Pre-operative methods to predict need for shunting during carotid endarterectomy

Int J Surg. 2015 Nov;23(Pt A):5-11. doi: 10.1016/j.ijsu.2015.09.007. Epub 2015 Sep 16.

Abstract

Objectives: To establish whether pre-operative investigations are able to predict cerebral tolerance to carotid cross clamping during carotid endarterectomy (CEA).

Methods: A search of the MEDLINE database from 1950 to 2015 was made in combination with manual cross-referencing using the search strategy: ("carotid" [all fields] AND "endarterectomy" [all fields]) AND "preoperative" [all fields]) AND "clamping" [all fields]) AND ("MRA" [all fields] OR "MRI" [all fields] OR "CT" [all fields] OR "CTA" [all fields] OR "EEG" [all fields] OR "Doppler" [all fields] OR "angiography" [all fields]). A total of 20 studies were identified as eligible for inclusion.

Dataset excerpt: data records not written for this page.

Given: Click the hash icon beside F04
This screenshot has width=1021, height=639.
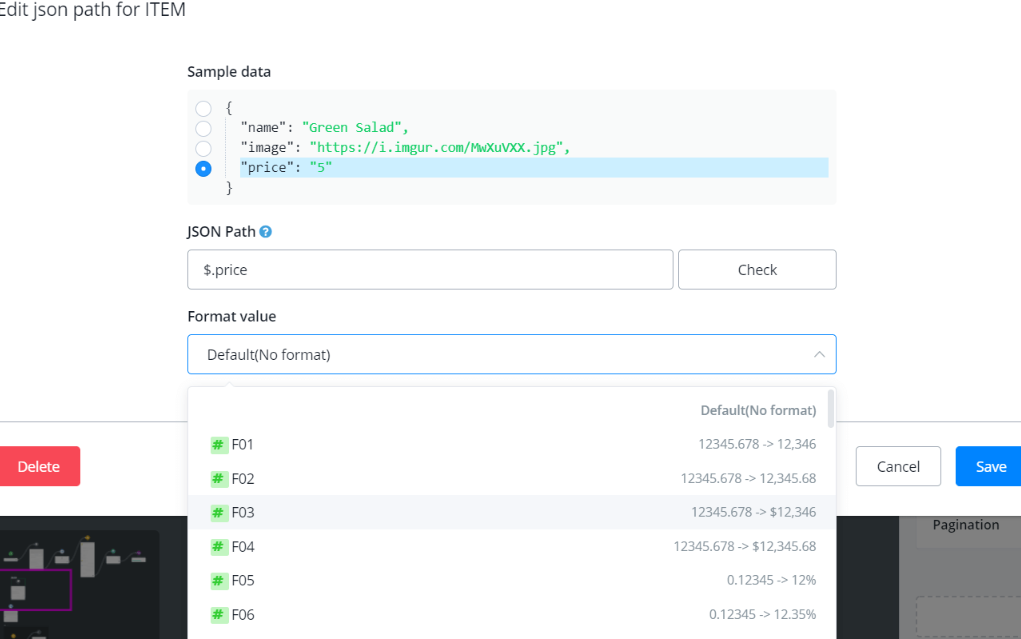Looking at the screenshot, I should [x=218, y=547].
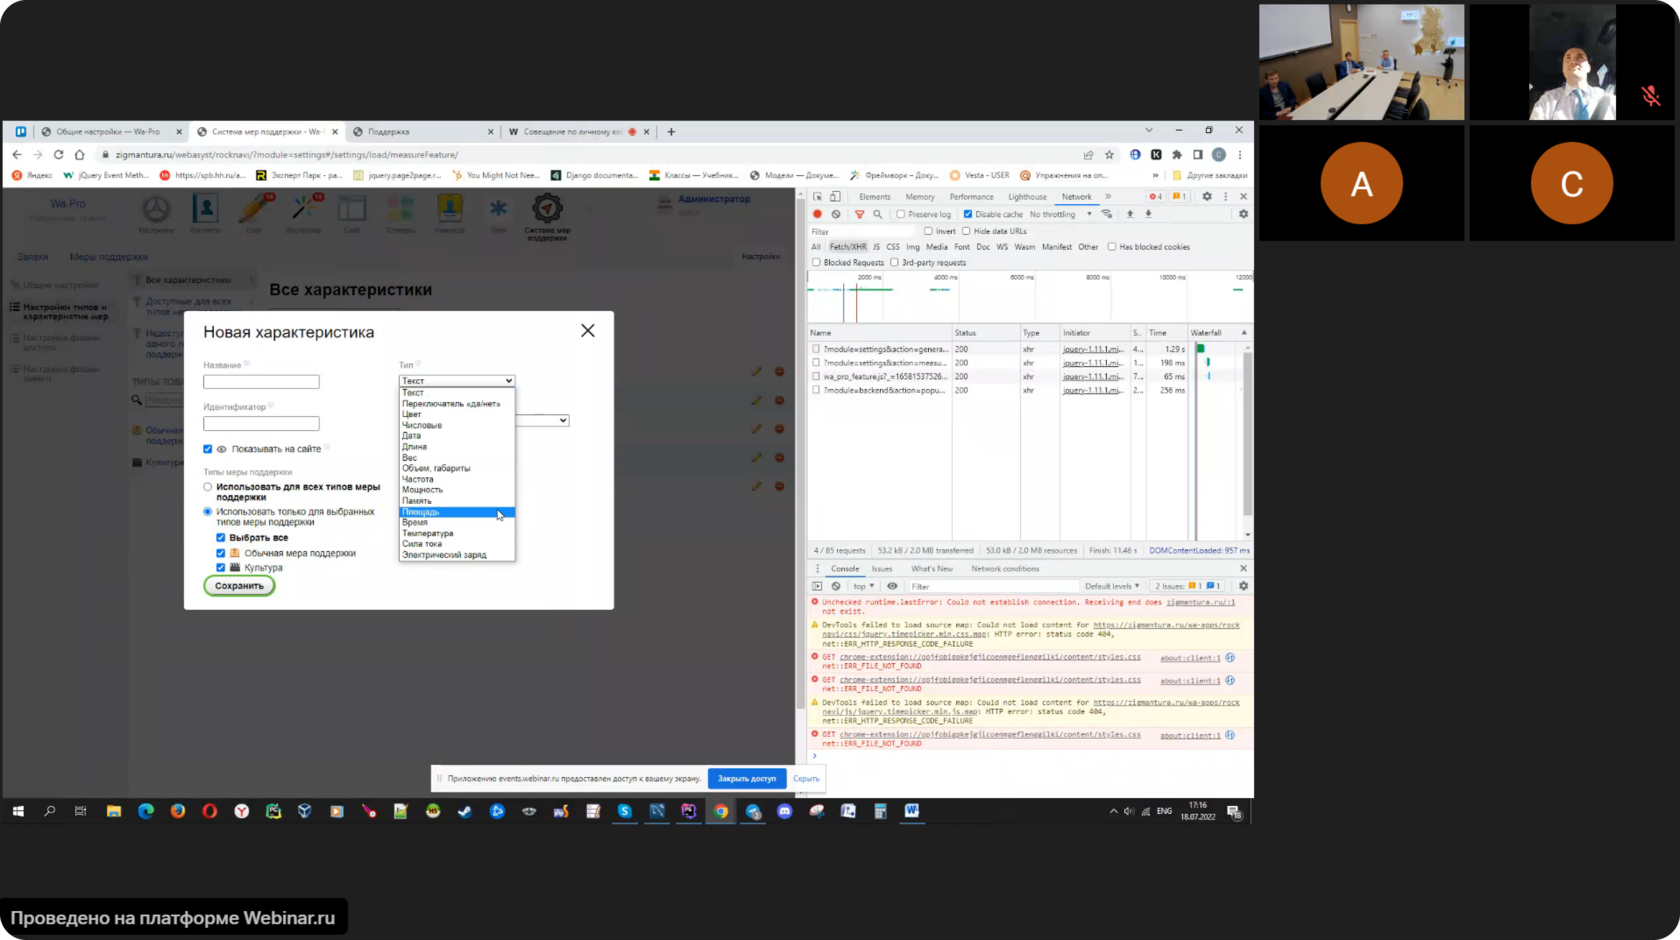This screenshot has height=940, width=1680.
Task: Click the import HAR upload arrow icon
Action: [x=1130, y=214]
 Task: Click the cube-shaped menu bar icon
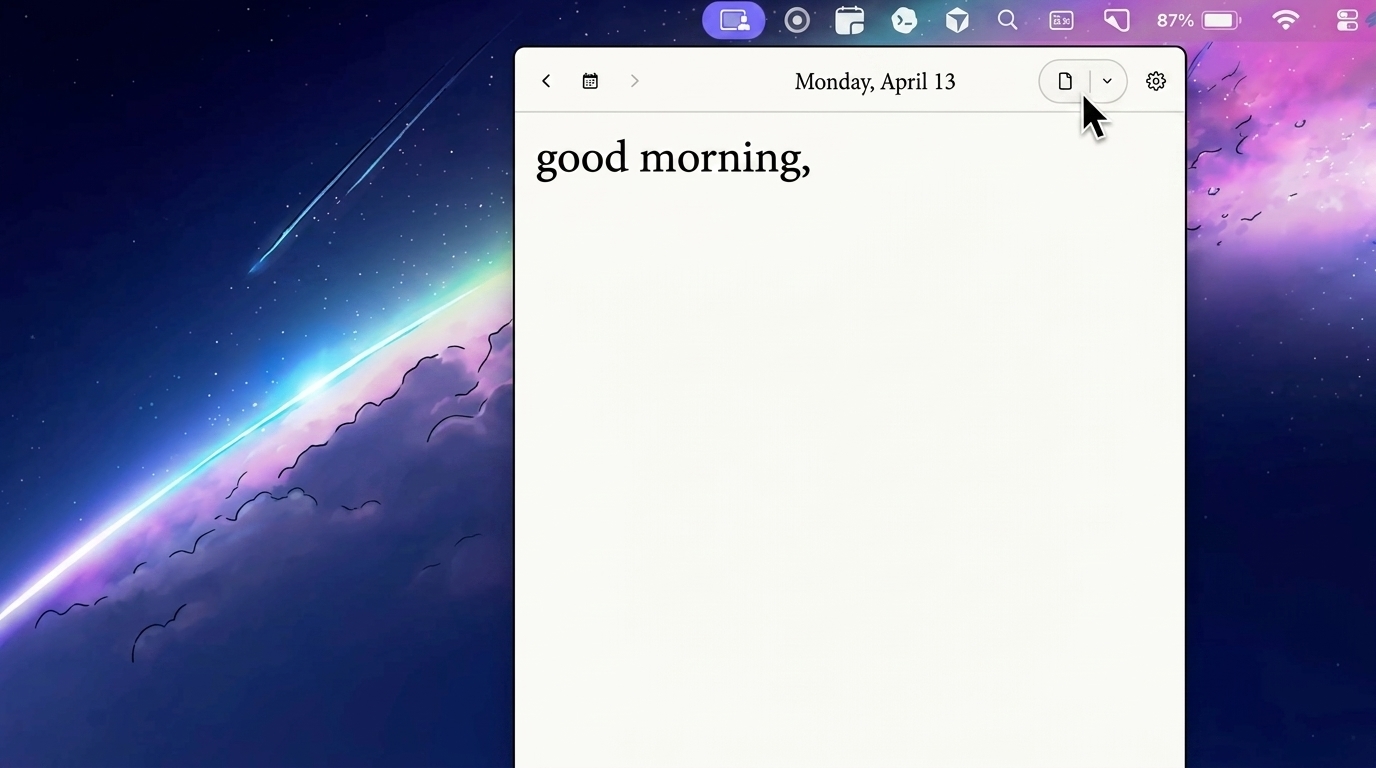pyautogui.click(x=956, y=20)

Results: 3D Time of Flight MRA and acetazolomide stress SPECT imaging have been reported to have a negative predictive value of 96% and 94% respectively for the need for intraoperative shunting during carotid endarterectomy.

Conclusions: There is some evidence to suggest that pre-operative imaging investigations can reliably identify which patients undergoing CEA will not require carotid shunting for neurological protection. However, this evidence is limited and there is a need for more rigorous studies to be conducted.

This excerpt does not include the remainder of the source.